The chemical mechanical polishing layer 10 shows the final average thickness T _FA after passing through the gap 49, and the final average thickness T _FA is smaller than the initial average thickness T _IA .

1 is an illustration of a belt sanding machine used in the method of the present invention.
2 is an illustration of a typical drive roller assembly for a belt sanding machine used in prior art methods.
3 is an illustration of a drive roller assembly for a belt sanding machine used in the method of the present invention.
4 is a partial view of a drive roller assembly with a drive roller deflector and a drive roller deflection bearing.
5 is a top / side perspective view of a chemical mechanical polishing layer.
6 is a side view of a portion of a belt sanding machine.
7 is a side view of a portion of a belt sanding machine.
8 is a side view of a portion of a belt sanding machine.
9 is a side view of a portion of a belt sanding machine.
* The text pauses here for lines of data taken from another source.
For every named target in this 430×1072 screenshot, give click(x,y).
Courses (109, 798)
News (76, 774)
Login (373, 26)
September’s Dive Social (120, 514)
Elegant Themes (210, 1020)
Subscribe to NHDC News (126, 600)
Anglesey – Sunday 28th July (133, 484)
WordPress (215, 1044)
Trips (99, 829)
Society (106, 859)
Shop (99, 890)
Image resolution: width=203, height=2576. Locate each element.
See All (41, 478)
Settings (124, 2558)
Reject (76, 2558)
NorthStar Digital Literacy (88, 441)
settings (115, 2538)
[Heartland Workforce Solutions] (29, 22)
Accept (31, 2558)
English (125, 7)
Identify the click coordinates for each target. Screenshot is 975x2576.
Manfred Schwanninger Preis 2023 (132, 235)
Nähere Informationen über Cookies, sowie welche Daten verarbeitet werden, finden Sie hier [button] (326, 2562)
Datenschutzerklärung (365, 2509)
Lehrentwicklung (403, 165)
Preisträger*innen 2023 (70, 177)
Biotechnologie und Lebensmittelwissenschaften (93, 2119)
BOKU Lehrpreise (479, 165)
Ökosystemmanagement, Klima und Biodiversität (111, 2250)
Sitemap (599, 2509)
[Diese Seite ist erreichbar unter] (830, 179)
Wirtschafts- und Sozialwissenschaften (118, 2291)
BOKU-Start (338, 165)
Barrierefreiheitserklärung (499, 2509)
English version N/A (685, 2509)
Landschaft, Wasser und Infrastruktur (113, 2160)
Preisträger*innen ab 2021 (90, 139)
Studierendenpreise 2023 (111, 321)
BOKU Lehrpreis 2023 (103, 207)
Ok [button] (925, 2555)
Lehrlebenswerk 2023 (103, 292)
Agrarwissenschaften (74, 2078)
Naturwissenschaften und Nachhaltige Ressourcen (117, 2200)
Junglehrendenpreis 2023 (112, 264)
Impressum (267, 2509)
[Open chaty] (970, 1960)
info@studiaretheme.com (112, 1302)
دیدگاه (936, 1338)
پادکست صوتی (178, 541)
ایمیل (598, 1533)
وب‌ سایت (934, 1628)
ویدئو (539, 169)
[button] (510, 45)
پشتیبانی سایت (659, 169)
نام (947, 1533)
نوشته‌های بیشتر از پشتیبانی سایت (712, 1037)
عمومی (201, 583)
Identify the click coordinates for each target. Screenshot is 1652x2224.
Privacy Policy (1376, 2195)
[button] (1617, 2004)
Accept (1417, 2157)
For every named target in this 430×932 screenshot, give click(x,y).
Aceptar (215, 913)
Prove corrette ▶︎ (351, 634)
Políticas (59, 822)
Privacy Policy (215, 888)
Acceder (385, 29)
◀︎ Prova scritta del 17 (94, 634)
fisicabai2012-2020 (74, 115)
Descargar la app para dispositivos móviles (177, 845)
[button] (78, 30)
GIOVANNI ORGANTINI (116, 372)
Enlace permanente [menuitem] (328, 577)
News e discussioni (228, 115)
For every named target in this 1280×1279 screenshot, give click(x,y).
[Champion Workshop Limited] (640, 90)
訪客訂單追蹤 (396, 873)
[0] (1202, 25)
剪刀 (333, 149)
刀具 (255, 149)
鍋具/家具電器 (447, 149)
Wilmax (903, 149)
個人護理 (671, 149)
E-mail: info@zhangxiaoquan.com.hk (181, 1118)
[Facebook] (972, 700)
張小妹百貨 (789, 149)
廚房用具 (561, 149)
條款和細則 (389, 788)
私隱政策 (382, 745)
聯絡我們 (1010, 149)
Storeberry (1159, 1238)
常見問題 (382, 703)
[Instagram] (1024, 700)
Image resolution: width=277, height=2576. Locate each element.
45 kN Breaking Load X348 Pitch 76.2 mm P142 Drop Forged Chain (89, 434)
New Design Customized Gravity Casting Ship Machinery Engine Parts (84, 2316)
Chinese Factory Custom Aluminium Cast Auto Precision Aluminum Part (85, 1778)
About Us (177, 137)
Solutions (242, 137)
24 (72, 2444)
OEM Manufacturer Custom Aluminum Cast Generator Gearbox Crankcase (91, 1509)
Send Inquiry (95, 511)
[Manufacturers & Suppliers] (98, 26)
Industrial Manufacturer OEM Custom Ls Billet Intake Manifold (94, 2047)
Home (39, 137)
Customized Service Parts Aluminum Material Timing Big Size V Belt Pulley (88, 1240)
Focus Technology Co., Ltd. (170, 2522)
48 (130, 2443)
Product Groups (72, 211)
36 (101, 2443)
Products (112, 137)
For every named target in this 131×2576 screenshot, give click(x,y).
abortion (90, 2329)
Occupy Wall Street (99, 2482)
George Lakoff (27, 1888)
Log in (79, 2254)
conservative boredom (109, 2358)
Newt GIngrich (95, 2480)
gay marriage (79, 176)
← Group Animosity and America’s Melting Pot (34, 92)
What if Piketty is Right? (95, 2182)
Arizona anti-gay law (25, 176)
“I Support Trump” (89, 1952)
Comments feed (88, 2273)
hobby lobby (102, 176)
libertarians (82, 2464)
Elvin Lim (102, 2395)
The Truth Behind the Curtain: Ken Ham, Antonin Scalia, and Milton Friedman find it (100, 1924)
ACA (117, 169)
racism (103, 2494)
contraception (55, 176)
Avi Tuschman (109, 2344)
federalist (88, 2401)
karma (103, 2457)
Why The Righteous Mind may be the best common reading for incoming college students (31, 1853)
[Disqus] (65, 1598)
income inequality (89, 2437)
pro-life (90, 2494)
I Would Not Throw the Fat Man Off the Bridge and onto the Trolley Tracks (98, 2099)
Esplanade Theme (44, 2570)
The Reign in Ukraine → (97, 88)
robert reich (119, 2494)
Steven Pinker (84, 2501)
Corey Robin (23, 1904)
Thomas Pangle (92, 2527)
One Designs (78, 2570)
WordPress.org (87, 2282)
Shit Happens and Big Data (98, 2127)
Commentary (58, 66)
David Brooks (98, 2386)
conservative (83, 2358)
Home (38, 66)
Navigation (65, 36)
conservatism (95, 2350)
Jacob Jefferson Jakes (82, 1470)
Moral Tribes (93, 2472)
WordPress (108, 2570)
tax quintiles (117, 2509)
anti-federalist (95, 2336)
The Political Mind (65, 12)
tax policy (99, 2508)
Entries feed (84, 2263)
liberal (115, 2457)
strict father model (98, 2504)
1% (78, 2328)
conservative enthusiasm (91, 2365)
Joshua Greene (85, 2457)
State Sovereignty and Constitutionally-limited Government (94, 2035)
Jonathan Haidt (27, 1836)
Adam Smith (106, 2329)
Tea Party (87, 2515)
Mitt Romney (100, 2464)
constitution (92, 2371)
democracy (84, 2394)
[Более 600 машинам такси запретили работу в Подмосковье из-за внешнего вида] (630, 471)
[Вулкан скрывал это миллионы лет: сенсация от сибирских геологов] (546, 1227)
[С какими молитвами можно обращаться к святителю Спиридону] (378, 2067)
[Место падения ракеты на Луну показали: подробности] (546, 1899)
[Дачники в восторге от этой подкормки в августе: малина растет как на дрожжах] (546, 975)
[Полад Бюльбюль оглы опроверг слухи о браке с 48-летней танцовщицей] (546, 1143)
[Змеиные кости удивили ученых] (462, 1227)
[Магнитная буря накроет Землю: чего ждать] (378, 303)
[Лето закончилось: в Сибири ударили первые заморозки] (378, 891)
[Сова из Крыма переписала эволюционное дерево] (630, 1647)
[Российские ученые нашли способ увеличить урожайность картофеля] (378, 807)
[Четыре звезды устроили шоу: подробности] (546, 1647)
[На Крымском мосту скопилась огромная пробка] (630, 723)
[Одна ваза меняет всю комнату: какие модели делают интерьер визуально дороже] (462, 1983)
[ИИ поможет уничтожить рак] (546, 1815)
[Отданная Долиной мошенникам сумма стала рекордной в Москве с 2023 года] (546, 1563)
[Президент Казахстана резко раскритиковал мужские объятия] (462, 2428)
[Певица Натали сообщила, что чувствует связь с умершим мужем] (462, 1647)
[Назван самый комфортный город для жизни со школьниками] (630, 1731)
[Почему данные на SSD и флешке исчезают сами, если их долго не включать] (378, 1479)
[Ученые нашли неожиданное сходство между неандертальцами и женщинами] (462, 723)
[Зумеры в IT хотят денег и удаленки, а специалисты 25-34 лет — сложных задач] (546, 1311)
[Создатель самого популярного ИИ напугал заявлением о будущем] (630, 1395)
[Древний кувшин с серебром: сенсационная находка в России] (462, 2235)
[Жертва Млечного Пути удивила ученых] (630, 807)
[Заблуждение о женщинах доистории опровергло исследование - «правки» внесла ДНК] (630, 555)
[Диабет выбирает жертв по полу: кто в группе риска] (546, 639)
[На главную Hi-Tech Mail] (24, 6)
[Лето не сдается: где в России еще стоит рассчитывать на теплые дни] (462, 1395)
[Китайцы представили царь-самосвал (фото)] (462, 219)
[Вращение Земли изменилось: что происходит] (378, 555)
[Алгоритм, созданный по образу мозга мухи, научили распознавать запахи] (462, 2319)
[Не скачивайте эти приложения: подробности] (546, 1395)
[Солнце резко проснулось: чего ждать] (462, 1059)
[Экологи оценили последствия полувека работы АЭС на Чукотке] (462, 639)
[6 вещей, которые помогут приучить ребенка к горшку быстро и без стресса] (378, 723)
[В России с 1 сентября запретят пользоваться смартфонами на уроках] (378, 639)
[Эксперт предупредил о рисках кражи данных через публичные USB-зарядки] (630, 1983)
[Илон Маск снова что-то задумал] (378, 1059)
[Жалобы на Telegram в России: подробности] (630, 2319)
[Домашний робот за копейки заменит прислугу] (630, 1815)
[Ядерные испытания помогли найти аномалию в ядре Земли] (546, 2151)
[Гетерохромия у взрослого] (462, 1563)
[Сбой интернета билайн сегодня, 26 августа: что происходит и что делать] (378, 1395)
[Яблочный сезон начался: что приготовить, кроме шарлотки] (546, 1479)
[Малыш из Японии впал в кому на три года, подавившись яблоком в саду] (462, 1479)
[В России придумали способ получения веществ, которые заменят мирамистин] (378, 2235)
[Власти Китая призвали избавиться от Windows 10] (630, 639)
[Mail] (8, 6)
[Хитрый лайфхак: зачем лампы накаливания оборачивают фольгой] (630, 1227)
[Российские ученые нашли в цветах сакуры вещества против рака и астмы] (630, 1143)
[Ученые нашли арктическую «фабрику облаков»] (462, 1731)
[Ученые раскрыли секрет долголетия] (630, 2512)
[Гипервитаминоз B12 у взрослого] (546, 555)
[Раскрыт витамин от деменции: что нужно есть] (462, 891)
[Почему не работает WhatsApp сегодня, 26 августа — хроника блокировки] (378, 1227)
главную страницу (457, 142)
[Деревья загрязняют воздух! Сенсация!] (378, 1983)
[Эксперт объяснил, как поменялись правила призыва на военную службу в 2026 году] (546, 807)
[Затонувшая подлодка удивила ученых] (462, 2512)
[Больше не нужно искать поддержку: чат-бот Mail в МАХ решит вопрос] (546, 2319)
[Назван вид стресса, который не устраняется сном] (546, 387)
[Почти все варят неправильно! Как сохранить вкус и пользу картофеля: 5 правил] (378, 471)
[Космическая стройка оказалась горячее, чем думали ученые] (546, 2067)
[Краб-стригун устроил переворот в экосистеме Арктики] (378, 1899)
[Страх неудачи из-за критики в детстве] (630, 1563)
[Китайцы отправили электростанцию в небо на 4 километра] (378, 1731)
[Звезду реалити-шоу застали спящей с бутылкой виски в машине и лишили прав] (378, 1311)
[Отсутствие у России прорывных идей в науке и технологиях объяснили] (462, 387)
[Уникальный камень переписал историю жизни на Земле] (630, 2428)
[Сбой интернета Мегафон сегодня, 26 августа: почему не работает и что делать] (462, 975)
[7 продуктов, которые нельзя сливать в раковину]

The term "substantially circular cross section" used in the context of the present specification and the appended claims with respect to chemical mechanical polishing pads or polishing pad components (eg, polishing layer {10}) refers to the central axis 12 of the polishing pad component. Means that the longest radius r of the section from to the outer periphery 15 is ≤20% longer than the shortest radius r of the section from the central axis 12 to the outer periphery 15 (see FIG. 5).

Herein with the term "substantially parallel" as used with respect to the range of the appended claims the drive roller axis of rotation A _dr and transport feed roller rotation axis A _tfr the drive roller axis of rotation A _dr and transport feed roller rotation axis A _tfr the transport belt and This means that the gap formed between the straightening sanding belts is sufficiently parallel to differ by less than 0.05 mm (preferably ≤0.045 mm) across the width W of the gap.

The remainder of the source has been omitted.